L'altra via per arrivare sulle pagine delle riviste è quella di finanziare
studi e ricerche cliniche su patologie curabili con i propri farmaci e poi,
cercando ovviamente di mettere in risalto i dati positivi, farne pubblicare
i risultati. In questo modo la promozione è indiretta e ancora più subdola.
Le campagne di sensibilizzazione
Per arrivare al grande pubblico, dato che è vietata la pubblicità che indica
il rimedio, si possono fare campagne sul male. A furia di parlarne se ne
ingigantisce l'importanza: le persone, sollecitate dal messaggio a volte
intimidatorio (per esempio, "La malattia x causa ogni anno migliaia di
vittime"), vengono spinte a sottoporsi a test ed . esami per valutare il
proprio grado di rischio e spesso finiscono per assumere farmaci anche se il
rischio non è a livelli preoccupanti.
In questo caso non è la malattia che occupa il centro del palcoscenico, ma i
fattori di rischio (età, obesità, colesterolo, fumo...), al di là del fatto
che vi siano stati o meno sintomi concreti di malessere.

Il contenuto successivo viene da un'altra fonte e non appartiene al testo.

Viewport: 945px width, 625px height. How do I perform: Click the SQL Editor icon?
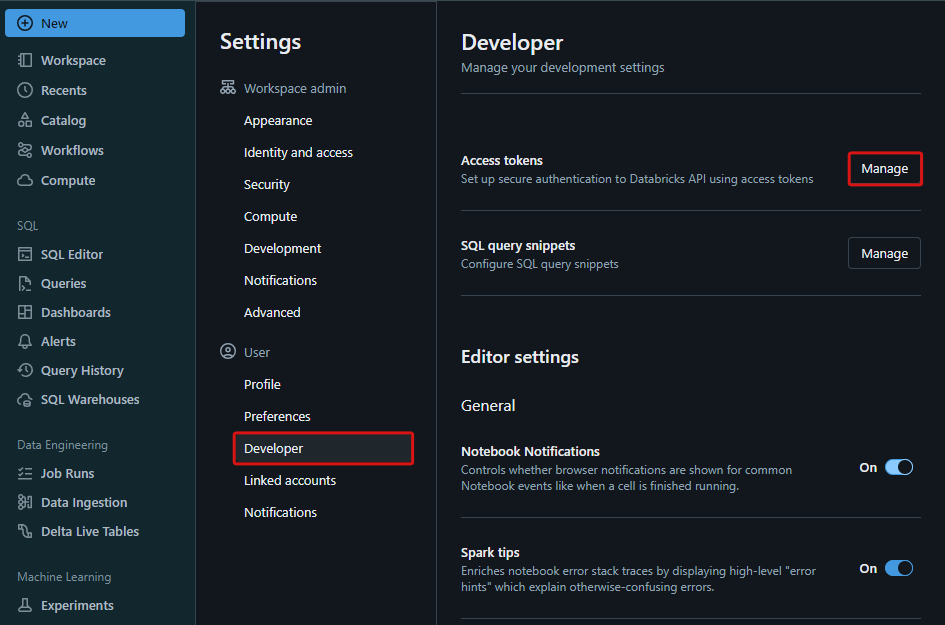[x=25, y=254]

Prendiamo come esempio tra i tanti la "Campagna di prevenzione del rischio
cardiovascolare 2002-2003, promossa dalla Heart care foundation (Fondazione
per la lotta alle malattie cardiovascolari) e dall'Associazione nazionale
medici cardiologi ospedalieri. Il contenuto è decisamente allarmante: "Sette
italiani su dieci oltre i 14 anni, pari a circa 32 milioni e mezzo,
dichiarano comportamenti associati al rischio cardiovascolare [...] Quattro
milioni di italiani sono a rischio cardiovascolare elevato, cioè superiore
al 20 per cento entro 10 anni". Peccato non si specifichi che le cifre
presentate sono state calcolate in base ai criteri stabiliti per la
popolazione statunitense, che per dieta alimentare e stile di vita è
notoriamente più a rischio di quella italiana.
Non bisogna fare di tutta l'erba un fascio, ma non è raro che grandi
campagne di sensibilizzazione nei confronti di una malattia vengano lanciate
proprio quando una casa farmaceutica sta per mettere sul mercato un prodotto
ad hoc.
Vi ricordate quando si iniziava a parlare del Viagra? Nel 2000 comparvero
grandi affissioni pubblicitarie che recitavano "La cosa più bella dell'amore
è poterlo fare". Seguiva il consiglio di rivolgersi al proprio medico per
poter risolvere problemi di erezione. La pubblicità, che ovviamente per
legge non poteva nominare alcun farmaco, aveva in calce una firma: Pfizer,
la casa farmaceutica produttrice del Viagra.